Records shown Block Start
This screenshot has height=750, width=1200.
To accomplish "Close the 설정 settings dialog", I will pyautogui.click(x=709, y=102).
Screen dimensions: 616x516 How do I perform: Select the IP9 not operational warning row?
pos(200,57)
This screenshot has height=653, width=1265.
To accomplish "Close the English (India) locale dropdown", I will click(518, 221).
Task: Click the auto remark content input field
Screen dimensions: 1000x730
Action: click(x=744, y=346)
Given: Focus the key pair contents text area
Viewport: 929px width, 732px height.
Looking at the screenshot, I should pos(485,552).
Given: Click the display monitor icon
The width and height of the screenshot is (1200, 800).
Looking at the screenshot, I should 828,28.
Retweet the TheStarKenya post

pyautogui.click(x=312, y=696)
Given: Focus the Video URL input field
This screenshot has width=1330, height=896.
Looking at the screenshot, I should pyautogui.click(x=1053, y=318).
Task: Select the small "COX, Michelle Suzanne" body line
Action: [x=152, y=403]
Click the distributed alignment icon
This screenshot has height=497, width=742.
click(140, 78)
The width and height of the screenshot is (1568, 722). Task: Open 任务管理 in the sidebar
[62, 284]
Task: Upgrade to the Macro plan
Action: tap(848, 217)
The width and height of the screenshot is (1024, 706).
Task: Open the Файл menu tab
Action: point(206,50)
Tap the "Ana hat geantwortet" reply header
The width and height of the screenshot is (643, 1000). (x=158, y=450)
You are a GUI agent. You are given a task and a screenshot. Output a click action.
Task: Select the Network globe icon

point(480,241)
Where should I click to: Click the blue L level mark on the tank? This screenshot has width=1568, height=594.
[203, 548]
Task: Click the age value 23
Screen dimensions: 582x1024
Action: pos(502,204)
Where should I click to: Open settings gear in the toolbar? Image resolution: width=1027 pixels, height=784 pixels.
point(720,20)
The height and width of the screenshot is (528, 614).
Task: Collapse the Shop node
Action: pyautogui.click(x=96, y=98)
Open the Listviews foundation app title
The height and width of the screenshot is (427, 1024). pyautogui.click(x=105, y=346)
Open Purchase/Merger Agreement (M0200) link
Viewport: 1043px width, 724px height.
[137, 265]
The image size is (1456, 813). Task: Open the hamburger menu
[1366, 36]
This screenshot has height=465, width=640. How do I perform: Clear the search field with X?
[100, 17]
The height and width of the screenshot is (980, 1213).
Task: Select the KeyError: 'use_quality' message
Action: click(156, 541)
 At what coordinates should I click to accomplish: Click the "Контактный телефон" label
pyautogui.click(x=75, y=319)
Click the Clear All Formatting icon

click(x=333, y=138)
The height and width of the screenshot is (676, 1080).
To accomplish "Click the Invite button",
Records shown Block End
If a line above includes the string "input", pick it out.

Task: Click the auto remark content input field
Given: Focus the Video URL input field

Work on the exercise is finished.